Prompt – Please print only the top portion of the entries below, ending with the line that contains "has width=980, height=419.", exactly as written.

::: Records

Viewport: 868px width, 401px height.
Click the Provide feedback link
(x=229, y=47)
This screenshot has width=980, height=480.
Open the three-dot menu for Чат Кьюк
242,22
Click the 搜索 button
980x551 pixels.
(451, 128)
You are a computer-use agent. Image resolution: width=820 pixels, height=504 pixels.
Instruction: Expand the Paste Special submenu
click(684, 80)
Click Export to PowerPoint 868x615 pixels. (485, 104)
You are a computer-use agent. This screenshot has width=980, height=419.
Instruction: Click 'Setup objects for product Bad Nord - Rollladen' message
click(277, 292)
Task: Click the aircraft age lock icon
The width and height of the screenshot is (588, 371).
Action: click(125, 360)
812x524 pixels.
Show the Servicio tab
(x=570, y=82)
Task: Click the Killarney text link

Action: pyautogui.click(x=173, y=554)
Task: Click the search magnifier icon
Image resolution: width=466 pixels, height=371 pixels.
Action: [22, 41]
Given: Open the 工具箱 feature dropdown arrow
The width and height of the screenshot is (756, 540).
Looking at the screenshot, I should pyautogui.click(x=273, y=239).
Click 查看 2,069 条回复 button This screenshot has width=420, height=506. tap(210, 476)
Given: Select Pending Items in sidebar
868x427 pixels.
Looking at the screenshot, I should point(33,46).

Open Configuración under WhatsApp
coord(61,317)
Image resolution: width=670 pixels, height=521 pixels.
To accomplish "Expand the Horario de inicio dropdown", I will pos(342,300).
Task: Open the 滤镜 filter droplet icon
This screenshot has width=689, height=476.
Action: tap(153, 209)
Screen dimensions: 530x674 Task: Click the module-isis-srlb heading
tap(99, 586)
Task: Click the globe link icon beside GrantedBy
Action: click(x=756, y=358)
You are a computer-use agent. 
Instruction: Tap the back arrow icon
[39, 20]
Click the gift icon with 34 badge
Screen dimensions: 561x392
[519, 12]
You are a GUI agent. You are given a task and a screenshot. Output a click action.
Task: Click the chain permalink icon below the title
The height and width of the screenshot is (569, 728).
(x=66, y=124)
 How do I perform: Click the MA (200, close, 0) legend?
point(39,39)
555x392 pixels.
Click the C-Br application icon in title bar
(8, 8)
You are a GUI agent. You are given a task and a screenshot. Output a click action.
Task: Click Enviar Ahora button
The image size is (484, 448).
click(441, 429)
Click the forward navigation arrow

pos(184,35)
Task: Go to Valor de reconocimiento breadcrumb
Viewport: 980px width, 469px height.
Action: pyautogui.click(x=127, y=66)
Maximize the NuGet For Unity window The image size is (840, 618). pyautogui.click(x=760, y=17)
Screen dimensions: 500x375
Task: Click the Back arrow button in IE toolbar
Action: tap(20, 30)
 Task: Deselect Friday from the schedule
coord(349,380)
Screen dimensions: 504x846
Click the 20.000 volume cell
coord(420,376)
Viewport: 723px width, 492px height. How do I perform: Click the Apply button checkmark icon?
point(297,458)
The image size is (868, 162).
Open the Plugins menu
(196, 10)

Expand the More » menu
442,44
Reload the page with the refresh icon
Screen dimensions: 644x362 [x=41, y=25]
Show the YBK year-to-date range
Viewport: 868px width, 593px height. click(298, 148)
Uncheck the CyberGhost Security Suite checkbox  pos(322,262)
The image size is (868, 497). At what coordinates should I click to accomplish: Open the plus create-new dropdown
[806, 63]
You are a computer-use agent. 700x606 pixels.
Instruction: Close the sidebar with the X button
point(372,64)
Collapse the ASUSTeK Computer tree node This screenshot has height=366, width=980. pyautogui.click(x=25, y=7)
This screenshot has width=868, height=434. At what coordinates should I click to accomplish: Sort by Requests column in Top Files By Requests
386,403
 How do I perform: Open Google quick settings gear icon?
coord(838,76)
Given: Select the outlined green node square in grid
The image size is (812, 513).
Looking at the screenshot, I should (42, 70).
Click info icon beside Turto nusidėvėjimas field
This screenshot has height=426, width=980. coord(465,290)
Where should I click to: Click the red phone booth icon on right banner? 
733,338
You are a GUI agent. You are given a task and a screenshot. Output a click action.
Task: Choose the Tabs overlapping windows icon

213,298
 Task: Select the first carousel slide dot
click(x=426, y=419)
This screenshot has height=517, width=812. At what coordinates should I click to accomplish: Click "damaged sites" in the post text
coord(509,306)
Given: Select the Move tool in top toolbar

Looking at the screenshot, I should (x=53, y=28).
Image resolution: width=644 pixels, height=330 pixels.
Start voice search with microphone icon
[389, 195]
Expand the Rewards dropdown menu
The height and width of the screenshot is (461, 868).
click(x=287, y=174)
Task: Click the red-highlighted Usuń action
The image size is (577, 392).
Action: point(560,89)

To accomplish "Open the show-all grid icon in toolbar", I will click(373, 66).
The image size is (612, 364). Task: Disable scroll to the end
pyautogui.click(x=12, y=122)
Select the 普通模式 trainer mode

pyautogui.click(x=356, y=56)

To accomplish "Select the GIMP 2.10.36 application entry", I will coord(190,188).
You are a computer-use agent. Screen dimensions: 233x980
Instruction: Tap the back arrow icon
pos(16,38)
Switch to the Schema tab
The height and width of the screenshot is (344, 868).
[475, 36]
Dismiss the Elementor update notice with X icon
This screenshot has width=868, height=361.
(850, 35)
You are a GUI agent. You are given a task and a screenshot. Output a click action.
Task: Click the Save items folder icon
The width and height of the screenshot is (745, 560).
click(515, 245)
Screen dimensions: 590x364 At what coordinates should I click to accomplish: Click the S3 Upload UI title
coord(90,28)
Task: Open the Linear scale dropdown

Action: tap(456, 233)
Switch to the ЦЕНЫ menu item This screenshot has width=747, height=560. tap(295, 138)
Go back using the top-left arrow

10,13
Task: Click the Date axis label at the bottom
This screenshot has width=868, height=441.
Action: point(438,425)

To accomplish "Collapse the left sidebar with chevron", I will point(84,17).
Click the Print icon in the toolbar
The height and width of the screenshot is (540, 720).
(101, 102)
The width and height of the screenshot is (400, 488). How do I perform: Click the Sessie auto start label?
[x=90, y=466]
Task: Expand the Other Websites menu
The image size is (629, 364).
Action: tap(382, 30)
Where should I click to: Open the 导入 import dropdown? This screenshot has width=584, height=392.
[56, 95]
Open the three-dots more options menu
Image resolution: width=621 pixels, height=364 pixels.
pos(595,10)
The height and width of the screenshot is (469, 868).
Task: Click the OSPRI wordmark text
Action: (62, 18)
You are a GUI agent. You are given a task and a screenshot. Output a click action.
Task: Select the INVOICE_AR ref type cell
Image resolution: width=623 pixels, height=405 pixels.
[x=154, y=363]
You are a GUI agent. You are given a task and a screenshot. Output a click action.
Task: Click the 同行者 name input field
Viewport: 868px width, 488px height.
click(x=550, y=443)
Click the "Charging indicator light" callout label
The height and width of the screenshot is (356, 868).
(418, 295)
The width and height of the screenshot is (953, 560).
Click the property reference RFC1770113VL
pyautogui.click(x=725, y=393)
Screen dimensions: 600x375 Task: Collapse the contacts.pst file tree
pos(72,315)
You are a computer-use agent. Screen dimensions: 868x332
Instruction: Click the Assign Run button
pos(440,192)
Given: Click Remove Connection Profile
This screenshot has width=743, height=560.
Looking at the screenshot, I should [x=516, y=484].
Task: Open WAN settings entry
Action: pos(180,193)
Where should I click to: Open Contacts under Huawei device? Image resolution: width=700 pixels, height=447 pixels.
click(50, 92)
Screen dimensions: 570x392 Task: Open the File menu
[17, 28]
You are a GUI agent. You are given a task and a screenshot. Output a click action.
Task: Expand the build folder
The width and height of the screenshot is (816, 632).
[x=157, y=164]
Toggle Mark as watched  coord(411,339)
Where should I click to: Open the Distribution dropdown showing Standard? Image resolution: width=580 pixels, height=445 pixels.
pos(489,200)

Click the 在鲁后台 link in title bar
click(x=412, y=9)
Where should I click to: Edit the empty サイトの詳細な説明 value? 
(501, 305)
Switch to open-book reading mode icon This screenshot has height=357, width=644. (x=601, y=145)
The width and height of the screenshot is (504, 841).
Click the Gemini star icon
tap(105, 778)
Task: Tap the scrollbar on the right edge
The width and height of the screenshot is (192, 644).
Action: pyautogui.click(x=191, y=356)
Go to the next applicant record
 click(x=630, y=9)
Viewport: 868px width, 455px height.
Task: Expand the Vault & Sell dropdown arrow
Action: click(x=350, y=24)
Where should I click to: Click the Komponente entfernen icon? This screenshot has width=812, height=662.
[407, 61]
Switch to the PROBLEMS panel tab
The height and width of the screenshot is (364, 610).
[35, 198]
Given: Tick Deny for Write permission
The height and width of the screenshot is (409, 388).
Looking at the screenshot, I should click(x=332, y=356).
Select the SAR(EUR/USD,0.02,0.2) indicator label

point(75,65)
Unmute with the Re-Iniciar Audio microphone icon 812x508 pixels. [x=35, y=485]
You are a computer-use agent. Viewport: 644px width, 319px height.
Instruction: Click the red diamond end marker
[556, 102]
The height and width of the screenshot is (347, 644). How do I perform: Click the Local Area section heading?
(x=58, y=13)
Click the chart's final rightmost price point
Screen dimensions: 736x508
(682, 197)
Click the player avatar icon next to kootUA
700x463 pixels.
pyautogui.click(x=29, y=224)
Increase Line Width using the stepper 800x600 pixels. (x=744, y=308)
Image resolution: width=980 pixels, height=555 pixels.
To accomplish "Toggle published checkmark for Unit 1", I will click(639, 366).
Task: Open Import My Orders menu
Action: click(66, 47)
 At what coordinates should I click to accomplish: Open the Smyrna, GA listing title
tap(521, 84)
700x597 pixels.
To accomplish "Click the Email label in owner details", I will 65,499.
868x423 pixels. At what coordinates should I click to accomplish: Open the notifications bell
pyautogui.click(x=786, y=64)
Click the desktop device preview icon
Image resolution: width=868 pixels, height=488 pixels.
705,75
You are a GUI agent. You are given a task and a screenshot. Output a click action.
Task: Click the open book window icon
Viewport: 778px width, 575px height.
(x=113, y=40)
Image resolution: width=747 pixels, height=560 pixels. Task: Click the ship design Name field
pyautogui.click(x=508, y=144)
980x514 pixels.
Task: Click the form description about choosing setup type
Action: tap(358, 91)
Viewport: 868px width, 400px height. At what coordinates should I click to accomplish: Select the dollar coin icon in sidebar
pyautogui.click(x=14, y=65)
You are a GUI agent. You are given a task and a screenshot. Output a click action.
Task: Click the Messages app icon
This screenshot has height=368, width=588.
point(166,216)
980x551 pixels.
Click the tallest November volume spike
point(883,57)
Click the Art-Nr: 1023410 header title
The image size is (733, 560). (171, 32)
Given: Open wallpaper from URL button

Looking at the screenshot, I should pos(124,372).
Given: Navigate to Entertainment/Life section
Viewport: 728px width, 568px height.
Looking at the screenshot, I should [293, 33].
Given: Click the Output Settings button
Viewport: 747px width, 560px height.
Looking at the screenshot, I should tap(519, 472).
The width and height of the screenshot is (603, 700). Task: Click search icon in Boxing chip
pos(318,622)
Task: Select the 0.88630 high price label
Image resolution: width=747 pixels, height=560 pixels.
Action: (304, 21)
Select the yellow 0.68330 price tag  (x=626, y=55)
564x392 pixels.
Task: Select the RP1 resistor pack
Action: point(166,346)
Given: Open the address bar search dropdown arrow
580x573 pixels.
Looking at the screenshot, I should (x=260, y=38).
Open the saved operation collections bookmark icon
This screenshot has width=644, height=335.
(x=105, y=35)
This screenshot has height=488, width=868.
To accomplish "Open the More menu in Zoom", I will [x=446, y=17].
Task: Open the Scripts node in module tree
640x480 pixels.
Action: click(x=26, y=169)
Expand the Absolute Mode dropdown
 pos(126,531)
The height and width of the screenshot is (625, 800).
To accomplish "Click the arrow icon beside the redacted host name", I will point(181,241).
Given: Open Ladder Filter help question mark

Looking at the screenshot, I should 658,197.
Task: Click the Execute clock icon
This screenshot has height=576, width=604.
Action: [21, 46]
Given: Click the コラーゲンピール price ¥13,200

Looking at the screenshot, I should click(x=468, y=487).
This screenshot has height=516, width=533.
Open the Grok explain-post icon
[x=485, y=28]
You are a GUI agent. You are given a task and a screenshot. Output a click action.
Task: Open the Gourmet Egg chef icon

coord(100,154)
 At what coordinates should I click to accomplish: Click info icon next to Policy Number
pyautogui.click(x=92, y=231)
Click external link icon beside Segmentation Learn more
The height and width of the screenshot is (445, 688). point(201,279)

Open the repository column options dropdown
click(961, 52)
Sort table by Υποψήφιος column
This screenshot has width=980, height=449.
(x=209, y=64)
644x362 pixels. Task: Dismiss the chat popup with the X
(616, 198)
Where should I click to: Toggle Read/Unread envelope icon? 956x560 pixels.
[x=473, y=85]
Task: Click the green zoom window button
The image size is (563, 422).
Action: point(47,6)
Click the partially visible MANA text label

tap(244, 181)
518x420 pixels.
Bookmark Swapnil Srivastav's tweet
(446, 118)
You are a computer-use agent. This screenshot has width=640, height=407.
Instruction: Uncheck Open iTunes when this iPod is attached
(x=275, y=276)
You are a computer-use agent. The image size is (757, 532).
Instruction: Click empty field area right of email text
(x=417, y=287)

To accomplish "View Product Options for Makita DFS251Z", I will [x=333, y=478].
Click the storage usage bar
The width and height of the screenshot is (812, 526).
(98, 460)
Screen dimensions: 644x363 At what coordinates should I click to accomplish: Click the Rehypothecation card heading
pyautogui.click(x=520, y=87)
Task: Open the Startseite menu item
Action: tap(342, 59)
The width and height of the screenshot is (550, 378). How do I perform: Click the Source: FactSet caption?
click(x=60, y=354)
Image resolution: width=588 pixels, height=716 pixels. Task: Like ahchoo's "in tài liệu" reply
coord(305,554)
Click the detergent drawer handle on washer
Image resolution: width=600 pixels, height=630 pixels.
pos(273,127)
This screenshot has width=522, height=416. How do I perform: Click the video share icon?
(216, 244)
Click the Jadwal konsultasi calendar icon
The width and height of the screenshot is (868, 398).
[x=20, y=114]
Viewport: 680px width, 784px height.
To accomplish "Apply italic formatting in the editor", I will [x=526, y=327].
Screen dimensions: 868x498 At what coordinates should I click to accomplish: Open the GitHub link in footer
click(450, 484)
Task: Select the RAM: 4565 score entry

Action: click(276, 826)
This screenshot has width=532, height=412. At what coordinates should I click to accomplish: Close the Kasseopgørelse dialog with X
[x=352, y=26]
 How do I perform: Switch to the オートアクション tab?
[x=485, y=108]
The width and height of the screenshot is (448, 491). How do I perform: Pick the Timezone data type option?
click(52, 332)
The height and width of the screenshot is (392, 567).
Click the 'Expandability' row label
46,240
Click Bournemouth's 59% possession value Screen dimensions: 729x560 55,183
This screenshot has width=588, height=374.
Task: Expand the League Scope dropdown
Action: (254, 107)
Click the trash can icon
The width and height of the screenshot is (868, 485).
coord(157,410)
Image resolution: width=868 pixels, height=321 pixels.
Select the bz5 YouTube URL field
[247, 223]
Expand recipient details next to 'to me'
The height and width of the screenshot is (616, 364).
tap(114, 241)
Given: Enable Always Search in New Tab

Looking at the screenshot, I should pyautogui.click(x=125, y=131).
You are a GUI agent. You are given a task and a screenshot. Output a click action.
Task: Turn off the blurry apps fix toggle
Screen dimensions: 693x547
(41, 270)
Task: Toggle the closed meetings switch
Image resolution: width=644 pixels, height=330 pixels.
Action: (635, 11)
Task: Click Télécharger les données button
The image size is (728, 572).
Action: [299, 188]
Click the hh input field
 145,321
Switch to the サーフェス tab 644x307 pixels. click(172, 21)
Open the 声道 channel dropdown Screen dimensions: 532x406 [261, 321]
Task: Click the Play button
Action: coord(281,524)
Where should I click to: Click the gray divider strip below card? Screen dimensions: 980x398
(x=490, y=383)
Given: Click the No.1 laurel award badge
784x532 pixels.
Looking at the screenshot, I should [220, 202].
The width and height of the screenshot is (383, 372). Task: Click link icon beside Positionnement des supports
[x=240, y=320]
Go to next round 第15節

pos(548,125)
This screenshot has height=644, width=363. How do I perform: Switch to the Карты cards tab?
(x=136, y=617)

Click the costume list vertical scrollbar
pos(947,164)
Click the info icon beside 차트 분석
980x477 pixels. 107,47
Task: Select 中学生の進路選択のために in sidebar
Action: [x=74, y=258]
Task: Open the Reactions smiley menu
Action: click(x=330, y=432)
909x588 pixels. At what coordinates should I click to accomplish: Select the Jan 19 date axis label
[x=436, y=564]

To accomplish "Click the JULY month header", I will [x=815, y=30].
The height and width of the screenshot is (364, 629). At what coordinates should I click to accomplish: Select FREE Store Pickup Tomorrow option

::::::

Completed task –
Viewport: 868px width, 401px height.
Click the Provide feedback link
(x=229, y=47)
This screenshot has width=980, height=480.
Open the three-dot menu for Чат Кьюк
242,22
Click the 搜索 button
980x551 pixels.
(451, 128)
You are a computer-use agent. Image resolution: width=820 pixels, height=504 pixels.
Instruction: Expand the Paste Special submenu
click(684, 80)
Click Export to PowerPoint 868x615 pixels. (485, 104)
You are a computer-use agent. This screenshot has width=980, height=419.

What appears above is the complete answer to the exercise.